SUPPLIED PASSAGE:
┏━━

# What do you Know of Pinarello Paris 2012



## patsulli (Apr 3, 2012)

Hi all,
I'm about to make the jump from aluminum to carbon and want it to last. I do road racing and have been looking into the Pinarello Paris for some time. However; I've been told more than once that I fall in love with something and get close minded. What do y'all know about the Paris (Sram Red) and possibly some comprable bikes?

Thanks guys,
-Patrick


----------



## T0mi (Mar 2, 2011)

I can only see that it is as fugly as any modern pinarello.


----------



## King Arthur (Nov 13, 2009)

patsulli said:


> Hi all,
> I'm about to make the jump from aluminum to carbon and want it to last. I do road racing and have been looking into the Pinarello Paris for some time. However; I've been told more than once that I fall in love with something and get close minded. What do y'all know about the Paris (Sram Red) and possibly some comprable bikes?
> 
> Thanks guys,
> -Patrick


Patrick,
i have ridden the Pinarello Dogma and found it to be equal to an aluminum frame. The Paris is a more comfortable frame for longer rides, but has a heritage which demonstrates it's ability to be raced as well. That is my 0.02 cents.


----------



## nightfend (Mar 15, 2009)

The Paris is an expensive, but a very nice bike. Very stable on descents, and absorbs road vibrations well. A lot of riders like it more than the Dogma. So it is definitely not a bad choice you want a Pinarello.

┗━━

GIVEN REQUEST A: Rewrite the paragraph of the forum thread that begins "I'm about to make the jump" as a short bulleted list, keeping its main facts.
The records below have no connection to the forum thread.

MATERIAL SHOWN:

┏━━

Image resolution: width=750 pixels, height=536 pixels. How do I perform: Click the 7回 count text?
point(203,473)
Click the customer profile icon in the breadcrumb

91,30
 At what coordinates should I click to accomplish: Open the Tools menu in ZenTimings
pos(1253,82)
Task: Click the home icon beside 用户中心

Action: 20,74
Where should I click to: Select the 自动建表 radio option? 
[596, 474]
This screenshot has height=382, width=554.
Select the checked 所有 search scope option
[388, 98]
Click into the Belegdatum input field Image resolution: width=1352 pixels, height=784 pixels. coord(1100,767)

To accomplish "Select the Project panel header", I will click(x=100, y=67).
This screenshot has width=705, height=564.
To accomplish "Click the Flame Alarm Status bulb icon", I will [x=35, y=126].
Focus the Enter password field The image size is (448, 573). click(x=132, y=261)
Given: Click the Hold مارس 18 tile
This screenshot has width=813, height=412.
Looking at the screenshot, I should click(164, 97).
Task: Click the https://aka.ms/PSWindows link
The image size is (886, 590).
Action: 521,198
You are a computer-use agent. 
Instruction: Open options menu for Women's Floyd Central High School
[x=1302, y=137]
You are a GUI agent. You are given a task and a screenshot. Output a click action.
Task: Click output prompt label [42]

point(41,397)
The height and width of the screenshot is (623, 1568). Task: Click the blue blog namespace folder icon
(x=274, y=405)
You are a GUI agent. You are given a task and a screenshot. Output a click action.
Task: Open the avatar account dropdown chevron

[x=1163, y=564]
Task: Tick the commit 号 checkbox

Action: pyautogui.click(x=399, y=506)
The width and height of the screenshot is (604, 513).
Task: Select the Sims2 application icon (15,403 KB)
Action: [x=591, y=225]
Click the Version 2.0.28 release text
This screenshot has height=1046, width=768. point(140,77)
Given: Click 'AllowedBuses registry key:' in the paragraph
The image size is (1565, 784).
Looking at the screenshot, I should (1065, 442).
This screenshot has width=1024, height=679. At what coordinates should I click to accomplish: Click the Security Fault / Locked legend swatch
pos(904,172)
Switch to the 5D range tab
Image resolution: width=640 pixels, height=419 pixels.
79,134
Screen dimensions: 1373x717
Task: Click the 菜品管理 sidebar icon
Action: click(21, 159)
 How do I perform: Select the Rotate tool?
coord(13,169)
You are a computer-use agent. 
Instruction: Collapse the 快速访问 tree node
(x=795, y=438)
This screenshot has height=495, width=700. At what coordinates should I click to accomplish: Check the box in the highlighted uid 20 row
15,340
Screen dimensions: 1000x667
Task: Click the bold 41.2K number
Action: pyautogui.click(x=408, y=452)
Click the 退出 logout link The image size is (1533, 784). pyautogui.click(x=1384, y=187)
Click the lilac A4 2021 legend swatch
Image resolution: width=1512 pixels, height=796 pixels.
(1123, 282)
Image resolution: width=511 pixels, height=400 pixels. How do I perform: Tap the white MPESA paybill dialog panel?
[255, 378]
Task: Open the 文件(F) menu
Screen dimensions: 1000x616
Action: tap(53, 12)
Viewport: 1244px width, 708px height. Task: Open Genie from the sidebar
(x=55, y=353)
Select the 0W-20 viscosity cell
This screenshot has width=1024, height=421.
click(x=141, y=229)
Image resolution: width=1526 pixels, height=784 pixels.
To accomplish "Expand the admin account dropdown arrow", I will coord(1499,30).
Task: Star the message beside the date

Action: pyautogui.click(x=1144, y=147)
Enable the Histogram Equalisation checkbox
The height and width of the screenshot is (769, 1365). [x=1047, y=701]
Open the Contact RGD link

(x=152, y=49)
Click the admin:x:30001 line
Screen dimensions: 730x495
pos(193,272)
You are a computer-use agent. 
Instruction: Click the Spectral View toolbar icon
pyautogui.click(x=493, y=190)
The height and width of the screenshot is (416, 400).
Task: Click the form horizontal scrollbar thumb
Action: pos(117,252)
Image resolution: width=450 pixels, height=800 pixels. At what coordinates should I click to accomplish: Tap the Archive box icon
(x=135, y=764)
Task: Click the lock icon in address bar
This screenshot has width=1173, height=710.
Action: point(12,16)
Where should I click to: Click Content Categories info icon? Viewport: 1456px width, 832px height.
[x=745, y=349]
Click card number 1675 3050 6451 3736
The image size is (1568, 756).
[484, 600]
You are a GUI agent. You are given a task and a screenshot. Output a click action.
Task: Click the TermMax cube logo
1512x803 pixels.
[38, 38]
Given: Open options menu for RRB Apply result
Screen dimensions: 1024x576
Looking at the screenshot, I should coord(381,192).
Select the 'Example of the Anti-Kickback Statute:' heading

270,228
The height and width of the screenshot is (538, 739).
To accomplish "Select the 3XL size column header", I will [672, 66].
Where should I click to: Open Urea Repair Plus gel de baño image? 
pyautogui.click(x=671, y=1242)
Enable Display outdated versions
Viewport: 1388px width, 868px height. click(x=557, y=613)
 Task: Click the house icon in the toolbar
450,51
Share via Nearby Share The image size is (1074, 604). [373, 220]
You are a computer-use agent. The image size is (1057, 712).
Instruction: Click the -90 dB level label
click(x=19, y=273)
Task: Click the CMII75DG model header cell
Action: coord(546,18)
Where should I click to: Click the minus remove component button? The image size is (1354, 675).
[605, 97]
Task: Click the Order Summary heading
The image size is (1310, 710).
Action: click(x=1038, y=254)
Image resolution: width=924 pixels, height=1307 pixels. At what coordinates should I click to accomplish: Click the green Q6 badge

┗━━

GIVEN REQUEST B: Put the lines of the records into a numbered list, leaving out blank lines. Begin at the line that has "Task: Click the Order Summary heading" and stop at the end of the records.

WORKED ANSWER A:
- The writer is moving from aluminum to carbon and wants the new bike to last.
- The writer does road racing.
- The writer has been looking at the Pinarello Paris for some time.
- Others have said more than once that the writer falls in love with something and gets close-minded.
- The writer asks what people know about the Paris (Sram Red) and about comparable bikes.

WORKED ANSWER B:
1. Task: Click the Order Summary heading
2. The image size is (1310, 710).
3. Action: click(x=1038, y=254)
4. Image resolution: width=924 pixels, height=1307 pixels. At what coordinates should I click to accomplish: Click the green Q6 badge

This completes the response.